Remove canvas like sprayhoods and sail covers and get rid of any green algae which has built up – sail launderers will do this but detergent and a brush works too if you’re prepared to give it some elbow grease (Renovo Boat Canvass Cleaner is pretty effective).

Launder Canvas Covers or Give them a clean

Grubby canvass needs to be cleaned

Grubby sails are often best taken to specialist sails launderers for valeting but can be cleaned with a brush and mild detergent.

Remove green running rigging from the spars by pulling mousing lines through and, together with mooring warps and other lines, put them through the wash. Ideally lines should soak in a mild detergent in the bath before a cool wash in the washing machine.

Down below, remove all contents if you can and clean all nooks and crannies, including the insides of lockers, and especially around the galley area if you have one. Remember, viewers will open everything and take a peek. Remove any signs of mildew on headlining and vinyl cushions – a variety of products are available for this but we tend to use a diluted bleach solution (wear a mask!). If you have fabric cushion covers it is often best to remove them and put them through a cool wash in the washing machine.

2. De-Clutter

Its hard for buyers to view your boat if it is full of your personal possessions. So, remove anything which is filling up shelves, lockers and berths unnecessarily. Be ruthless and don’t forget your cockpit lockers! As a minimum anything which is not part of the inventory should not be on the boat. Also remove, sails, covers, spars, lines and fenders, etc from the cabin area for photos and viewings.

3. Avoid Nasty Whiffs

The old adage ‘first impressions count’ is crucially important for selling your yacht. So, many boat owners do an excellent job of presenting their boat in an optimal visual state for photographs and viewings. Yet, many forget about the smell a boat accumulates. Mouldy cabin surfaces, dirty bilges and lockers, damp fabrics and grubby heads can all contribute to a variety of pungent odours which greet the viewer.

Naturally, the best way to avoid these smells accumulating is to keep the boat dry and clean, especially during the winter months. Removing all fabrics like sails, covers and cushions and storing them in a dry place helps. As does a dehumidifier.

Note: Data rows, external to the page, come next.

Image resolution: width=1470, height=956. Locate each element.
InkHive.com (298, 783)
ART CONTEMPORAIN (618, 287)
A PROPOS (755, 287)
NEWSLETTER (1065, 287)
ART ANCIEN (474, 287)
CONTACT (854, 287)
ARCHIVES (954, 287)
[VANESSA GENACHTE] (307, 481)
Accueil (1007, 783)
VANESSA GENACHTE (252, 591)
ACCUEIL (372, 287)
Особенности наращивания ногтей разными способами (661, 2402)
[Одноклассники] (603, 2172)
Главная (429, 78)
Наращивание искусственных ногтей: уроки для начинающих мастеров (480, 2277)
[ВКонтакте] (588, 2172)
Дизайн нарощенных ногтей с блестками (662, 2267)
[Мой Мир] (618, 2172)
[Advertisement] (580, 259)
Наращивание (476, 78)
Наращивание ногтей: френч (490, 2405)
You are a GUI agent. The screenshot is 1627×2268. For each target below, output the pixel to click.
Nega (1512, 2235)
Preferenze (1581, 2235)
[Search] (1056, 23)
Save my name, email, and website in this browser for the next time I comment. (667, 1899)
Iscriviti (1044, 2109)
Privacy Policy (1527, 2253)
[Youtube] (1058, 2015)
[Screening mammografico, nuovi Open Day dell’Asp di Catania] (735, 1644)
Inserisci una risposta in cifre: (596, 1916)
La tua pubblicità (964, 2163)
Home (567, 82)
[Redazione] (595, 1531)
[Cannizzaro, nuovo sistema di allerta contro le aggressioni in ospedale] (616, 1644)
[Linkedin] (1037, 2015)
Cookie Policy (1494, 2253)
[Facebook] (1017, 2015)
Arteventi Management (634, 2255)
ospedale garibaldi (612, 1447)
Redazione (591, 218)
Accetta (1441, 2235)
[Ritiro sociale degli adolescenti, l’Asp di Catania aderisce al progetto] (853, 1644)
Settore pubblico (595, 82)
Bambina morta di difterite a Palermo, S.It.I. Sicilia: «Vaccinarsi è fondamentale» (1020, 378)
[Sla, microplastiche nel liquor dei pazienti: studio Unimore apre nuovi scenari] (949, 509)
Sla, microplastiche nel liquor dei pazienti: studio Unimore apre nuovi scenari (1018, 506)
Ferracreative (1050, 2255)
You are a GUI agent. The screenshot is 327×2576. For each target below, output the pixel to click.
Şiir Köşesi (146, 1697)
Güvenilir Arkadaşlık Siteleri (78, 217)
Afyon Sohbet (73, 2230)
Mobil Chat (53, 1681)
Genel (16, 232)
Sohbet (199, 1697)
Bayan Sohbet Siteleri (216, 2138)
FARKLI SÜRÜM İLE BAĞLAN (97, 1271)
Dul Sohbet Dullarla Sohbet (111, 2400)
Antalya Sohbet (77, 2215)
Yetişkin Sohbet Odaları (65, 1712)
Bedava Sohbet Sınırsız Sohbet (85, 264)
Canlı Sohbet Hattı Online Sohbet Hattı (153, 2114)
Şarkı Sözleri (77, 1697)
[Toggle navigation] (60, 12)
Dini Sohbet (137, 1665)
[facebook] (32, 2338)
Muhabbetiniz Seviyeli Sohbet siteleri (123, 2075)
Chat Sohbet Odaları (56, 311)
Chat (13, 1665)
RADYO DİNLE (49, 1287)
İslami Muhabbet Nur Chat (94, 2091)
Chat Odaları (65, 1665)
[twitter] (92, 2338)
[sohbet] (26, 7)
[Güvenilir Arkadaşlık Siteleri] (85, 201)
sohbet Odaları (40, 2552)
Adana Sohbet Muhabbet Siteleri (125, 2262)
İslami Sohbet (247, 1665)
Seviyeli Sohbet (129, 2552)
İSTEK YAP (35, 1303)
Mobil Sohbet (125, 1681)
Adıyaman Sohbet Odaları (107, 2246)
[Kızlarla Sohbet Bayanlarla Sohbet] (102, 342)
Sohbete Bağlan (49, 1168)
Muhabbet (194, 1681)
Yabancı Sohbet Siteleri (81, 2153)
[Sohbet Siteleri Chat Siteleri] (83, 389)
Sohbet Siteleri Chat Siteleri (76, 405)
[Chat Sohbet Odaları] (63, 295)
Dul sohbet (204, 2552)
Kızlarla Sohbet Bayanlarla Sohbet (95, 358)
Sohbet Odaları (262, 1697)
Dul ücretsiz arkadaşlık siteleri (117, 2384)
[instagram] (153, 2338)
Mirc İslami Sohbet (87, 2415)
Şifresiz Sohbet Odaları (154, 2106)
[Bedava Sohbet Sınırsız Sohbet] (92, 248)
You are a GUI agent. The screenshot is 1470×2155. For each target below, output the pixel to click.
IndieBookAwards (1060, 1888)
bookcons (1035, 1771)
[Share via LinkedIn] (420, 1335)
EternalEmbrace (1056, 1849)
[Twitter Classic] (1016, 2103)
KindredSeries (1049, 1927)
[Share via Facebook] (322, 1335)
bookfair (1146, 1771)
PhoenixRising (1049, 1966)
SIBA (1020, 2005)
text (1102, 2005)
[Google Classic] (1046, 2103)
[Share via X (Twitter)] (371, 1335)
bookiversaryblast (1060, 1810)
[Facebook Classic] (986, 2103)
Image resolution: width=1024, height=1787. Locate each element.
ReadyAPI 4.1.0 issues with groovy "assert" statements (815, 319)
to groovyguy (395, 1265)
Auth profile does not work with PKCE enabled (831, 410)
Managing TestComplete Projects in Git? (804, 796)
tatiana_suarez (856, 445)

However, once a smell permeates the cause needs to be addressed to avoid putting off buyers. So, wash and clean all fabrics and remove all mildew as described before. Get into the bilges, if your boat has them, and pump or sponge out all standing water and oil. Remove the remnants sticking to the bilge surfaces with warm water and detergent – household products like washing up liquid but also general purpose cleaners which add a fragrance help with this task. If you’re lucky enough to have marine heads on your trailer sailer, make sure that all stagnant water is pumped out and replaced with fresh, possibly with the addition of a small amount of suitably fragrant toilet cleaner (choose one which is not corrosive to pumping parts and stopcocks).

Lastly, don’t forget to clean the inside of the cockpit lockers, especially if they are used for fuel containers.

4. Treat Ageing Woodwork

Cornish Shrimper 19 peeling varnish

There is little that makes a boat look as tired as peeling varnish and discoloured woodwork. Yet, there is little that makes a boat look better than those natural wood colours.

If your boat has untreated woodwork like teak grab-rails and decking this will benefit from a good clean. Whilst rapid results can be achieved with a pressure washer this quickly shortens the life of the woodwork so we cannot recommend this with a clear conscience. Instead, scrub with a brush and the application of some teak renovator to restore that lovely sanded teak colour  – the Wessex Teak Cleaners and Renovators probably offer the best value for money for this job.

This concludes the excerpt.